違う次元の迷子センター
きっぱりと言い放つと、ヨシュアはますますおかしそうに肩を震わせた。
「さすがに隠し子はないなあ……ないはずだよ、うん」
 冗談めかした言葉が、ヨシュアにかかるとあまりにも胡散臭くて、本気なのかそうじゃないのか分からない。疑わしげな私の視線を感じ取ったのか、ヨシュアが困ったように笑う。
「まあ、伊達に長いことコンポーザーやってないしね。それに」
 くるりとこちらを振り向いたヨシュアの手が、すっと俺の頭を撫でた。歩きながらだったから、一回だけ、それでも手つきは限りなく優しく。
「子どもの相手ならいつもしてるじゃない?」
 ふんわりと一瞬だけ柔らかく微笑んだ表情は、すぐに前に向き直ったせいで見えなくなってしまう。それでも甘く蕩けたスミレ色の光が目に焼きついてしまって、その子どもはもしかして私のことかとか、誰が子どもだとか、子ども扱いするなっ!とか言い返してやりたかった言葉はぐるぐると頭の中を渦巻いただけで外に出されることなく消えた。

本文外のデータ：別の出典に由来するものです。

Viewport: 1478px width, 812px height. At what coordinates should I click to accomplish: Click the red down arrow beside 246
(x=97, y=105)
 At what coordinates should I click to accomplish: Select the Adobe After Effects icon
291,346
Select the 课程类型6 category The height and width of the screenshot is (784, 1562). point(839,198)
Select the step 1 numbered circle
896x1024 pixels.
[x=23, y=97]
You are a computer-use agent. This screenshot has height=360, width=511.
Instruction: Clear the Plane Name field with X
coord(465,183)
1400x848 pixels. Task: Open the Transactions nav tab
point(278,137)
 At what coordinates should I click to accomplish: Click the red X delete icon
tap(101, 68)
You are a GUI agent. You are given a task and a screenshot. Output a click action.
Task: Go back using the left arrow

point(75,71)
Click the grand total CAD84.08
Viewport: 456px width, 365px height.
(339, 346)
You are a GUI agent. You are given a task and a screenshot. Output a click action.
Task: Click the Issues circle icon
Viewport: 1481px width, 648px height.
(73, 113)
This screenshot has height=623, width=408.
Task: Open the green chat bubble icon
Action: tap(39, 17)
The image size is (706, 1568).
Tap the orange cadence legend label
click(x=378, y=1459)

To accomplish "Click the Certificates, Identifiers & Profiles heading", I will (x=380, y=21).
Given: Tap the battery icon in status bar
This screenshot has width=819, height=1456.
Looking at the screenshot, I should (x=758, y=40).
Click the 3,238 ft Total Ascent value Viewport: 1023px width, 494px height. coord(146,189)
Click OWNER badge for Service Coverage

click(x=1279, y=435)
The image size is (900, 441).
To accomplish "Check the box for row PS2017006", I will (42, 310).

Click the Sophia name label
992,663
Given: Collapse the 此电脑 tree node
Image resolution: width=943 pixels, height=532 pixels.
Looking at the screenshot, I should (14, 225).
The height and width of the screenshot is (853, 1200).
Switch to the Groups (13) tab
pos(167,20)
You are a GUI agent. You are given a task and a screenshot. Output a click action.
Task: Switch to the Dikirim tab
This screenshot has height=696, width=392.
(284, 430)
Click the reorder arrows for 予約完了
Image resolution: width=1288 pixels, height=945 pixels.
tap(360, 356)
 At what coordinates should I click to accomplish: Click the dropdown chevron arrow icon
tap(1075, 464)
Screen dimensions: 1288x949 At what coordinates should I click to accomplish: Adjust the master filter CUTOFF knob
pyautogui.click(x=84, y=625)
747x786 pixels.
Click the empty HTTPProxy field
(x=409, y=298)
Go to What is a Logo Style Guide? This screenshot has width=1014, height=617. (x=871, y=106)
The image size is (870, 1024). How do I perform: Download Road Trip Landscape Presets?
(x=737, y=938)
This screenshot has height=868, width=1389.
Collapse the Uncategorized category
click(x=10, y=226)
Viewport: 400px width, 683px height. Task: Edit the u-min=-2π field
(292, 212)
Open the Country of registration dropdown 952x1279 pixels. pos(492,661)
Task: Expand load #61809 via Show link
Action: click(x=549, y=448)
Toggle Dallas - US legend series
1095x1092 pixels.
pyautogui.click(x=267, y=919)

 優しく頭を撫でたヨシュアのゆびの感触に思わず熱くなる頬を押さえながら、綺麗に伸ばされた背筋をじっと睨みつけることしかできないのが悔しい。
 ヨシュアがこちらを見ないうちに、赤くなってしまったであろう顔はなかったことにして、本来ならヨシュアと手をつないでいるのは俺なのに、と幼子に対して抱いてしまったみっともない感情も見なかったことにして、まっすぐなその背中を見失わないようにスペイン坂のコンクリートを蹴った。